→ **EXERCISE GOAL**:
Copy the data word for word, from the line with "You are a GUI" down to and including the line with "Task: Click the line You both were wrong".

→ **WORKING DATA**:
↓
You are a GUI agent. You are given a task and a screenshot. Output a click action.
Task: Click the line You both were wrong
↑
↓
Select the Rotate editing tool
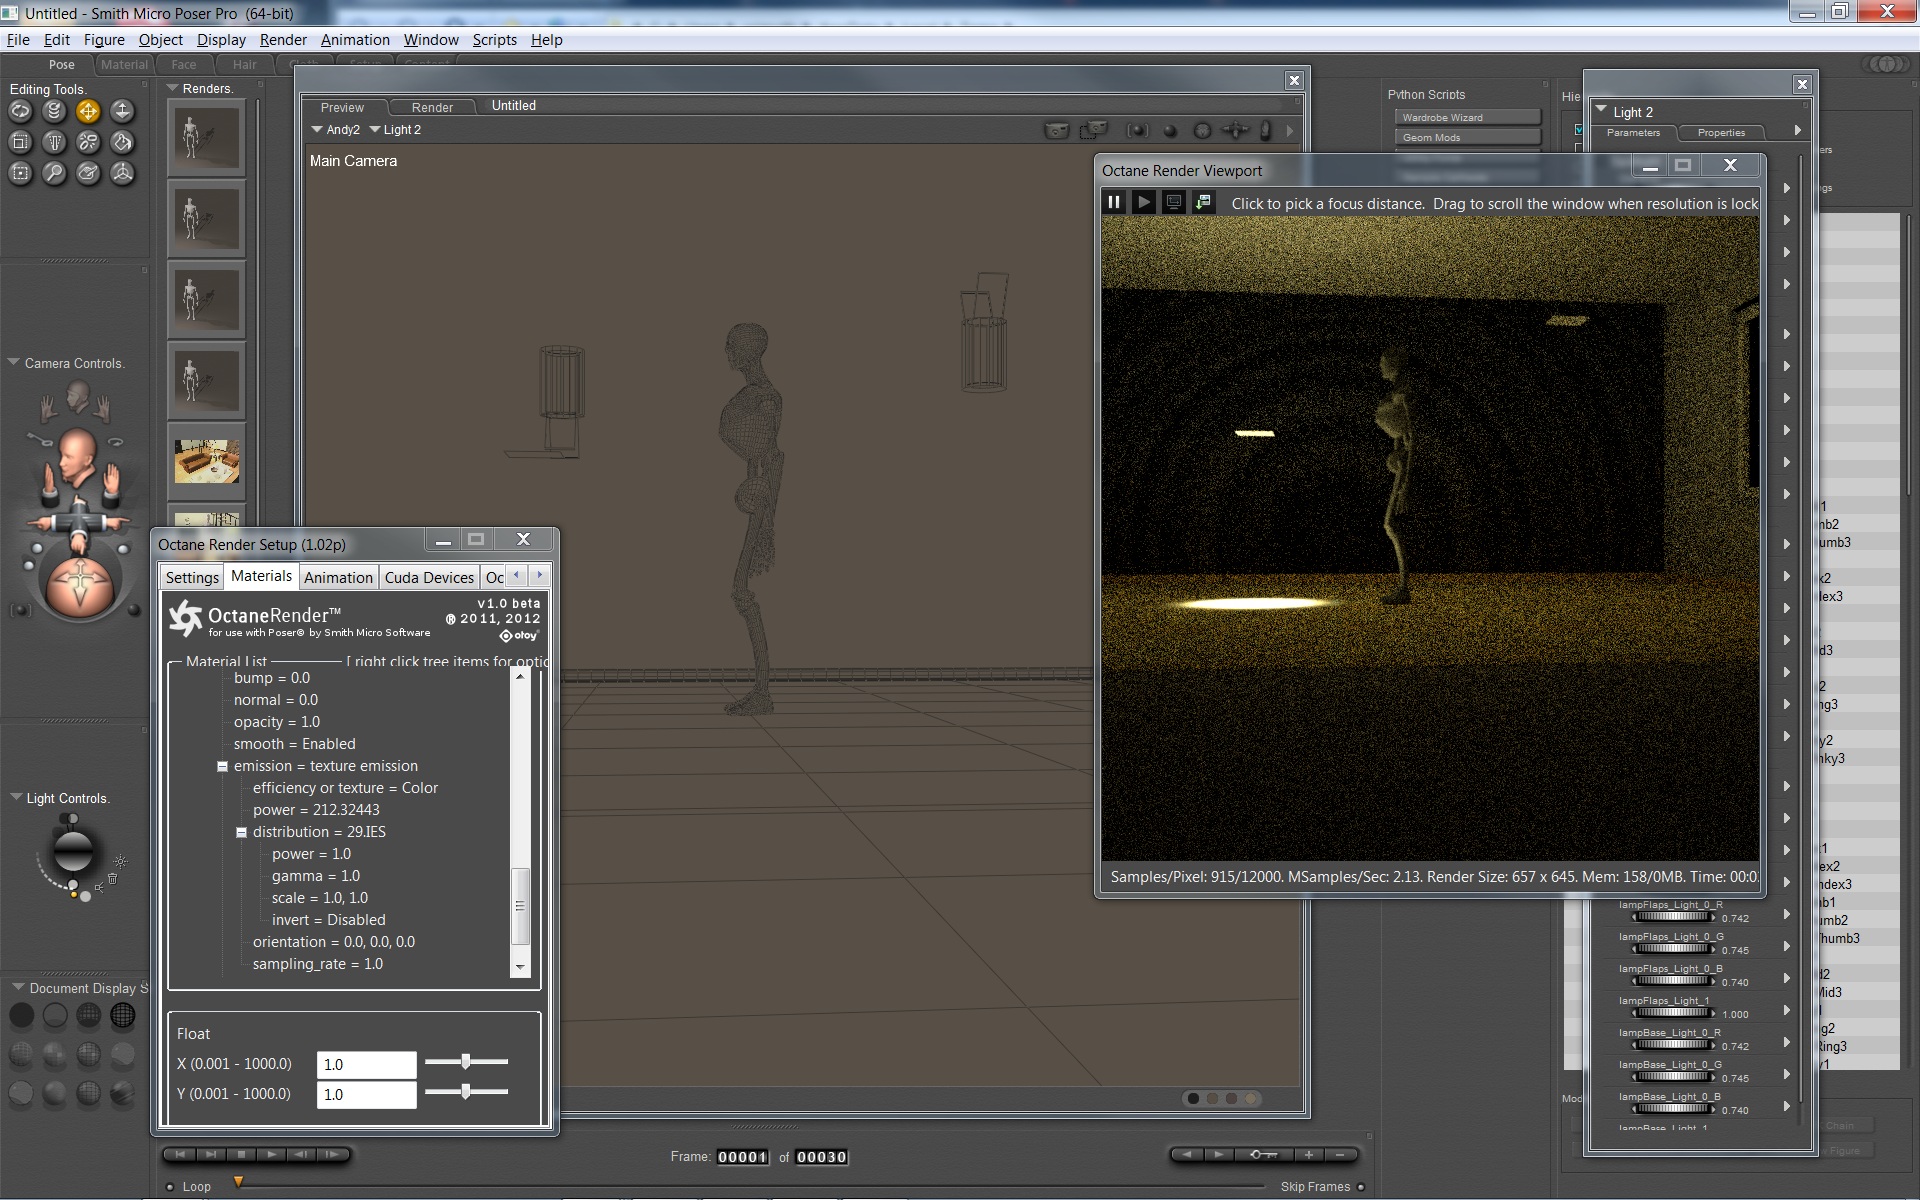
↑
↓
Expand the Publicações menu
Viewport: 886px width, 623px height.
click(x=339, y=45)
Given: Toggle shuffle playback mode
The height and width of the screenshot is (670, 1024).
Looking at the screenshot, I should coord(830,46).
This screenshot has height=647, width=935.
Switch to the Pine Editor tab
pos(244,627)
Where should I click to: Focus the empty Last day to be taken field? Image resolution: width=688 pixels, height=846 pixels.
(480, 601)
↑
→ **FULL RESPONSE**:
You are a GUI agent. You are given a task and a screenshot. Output a click action.
Task: Click the line You both were wrong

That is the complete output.